Post plant weiteres Outsourcing an "Servicepartner" in der Paketsparte
Die FAZ berichtete unter Berufung auf ein als "streng vertraulich" eingeordnetes Vorstandspapier, dass die Post weitere Outsourcingpläne verfolgt. In Zustellbezirken, in denen Brief- und Paketdienst getrennt organisiert sind, sollen im Paketbereich vermehrt sog. "Servicepartner" eingesetzt werden.
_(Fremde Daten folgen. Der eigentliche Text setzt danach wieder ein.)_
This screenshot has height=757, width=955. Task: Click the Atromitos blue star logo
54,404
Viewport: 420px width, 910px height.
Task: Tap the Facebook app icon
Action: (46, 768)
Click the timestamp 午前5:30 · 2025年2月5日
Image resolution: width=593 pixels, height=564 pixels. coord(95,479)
Die Möglichkeit für die Fremdvergabe war in der letzten Tarifrunde durchgesetzt worden. Das Vorstandspapier sieht für 2011 eine Fremdvergabe des Paketdienstes in 1.000 Zustellbezirken vor. In 2012 sollen dann weitere 2.000 folgen. Die Gewerkschaft DPV sieht durch das Vorgehen 7.000-8.000 Arbeitsplätze gefährdet.
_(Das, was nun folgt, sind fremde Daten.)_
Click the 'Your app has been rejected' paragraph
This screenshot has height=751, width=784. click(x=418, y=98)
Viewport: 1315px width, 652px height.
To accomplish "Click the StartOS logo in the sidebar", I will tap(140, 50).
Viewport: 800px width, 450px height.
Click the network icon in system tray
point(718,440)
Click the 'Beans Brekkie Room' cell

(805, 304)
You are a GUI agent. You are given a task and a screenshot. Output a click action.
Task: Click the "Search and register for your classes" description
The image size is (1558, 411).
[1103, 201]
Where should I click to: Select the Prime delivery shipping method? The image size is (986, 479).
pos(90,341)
Grund für die Pläne ist es, den jährlichen Betriebsgewinn der Post nicht unter eine Milliarde Euro sinken zu lassen. Die Fremdvergabe senkt die Kosten aufgrund der geringen Tariflöhne im privaten Transport- und Verkehrsgewerbe deutlich. In Thüringen etwa beträgt dieser 5,12 Euro.